History
Niemann-Pick disease (NPD) type A
The clinical presentation and course of NPD type A is relatively uniform and is characterized by normal appearance at birth. Some patients may have neonatal edema, and hydrops fetalis may occur. The first sign detected is usually the presence of hepatosplenomegaly, which is evident at age 3 months and becomes progressively greater. The liver is usually enlarged out of proportion to the spleen.
The patient's development seems to progress normally until about age 6 months, followed by a plateau phase from 6 months until about age 15 months. Lastly, rapidly progressive psychomotor and intellectual deterioration occur. Psychomotor development does not progress beyond the 12-month level, and in later stages, the affected child is completely unable to interact with the environment.
Mild hypotonia may be evident by age 6 months, followed by progressive loss of tone and deep tendon reflexes. With disease progression, loss of motor function occurs, and in the final stages, spasticity and rigidity are evident.
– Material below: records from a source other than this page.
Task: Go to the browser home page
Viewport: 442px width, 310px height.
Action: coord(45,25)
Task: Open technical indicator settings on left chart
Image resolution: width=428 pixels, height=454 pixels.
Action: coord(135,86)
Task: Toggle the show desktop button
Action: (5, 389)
Affected infants exhibit feeding problems, failure to thrive, recurrent respiratory tract infections, and irritability. Most children with NPD type A die before age 2-3 years, often from respiratory failure following pulmonary infection.
Atypical presentations of NPD type A have been reported, including unilateral tremors and ipsilateral hemiparesis, with regression of milestones, followed by the development of hepatosplenomegaly. [13]
NPD type B
The clinical presentation and course in patients with NPD type B disease is milder and more variable. The condition is diagnosed in most patients in infancy or childhood when enlargement of the liver, spleen, or both is detected during routine physical examination.
At diagnosis, patients with NPD type B also have evidence of mild pulmonary involvement, usually detected as a diffuse reticular or finely nodular infiltration on chest radiograph films.
In many patients, hepatosplenomegaly is particularly prominent in childhood; however, with increasing linear growth, the abdominal protuberance decreases and becomes less conspicuous.
In mildly affected patients, splenomegaly may not be noted until adulthood, and disease manifestations may be minimal.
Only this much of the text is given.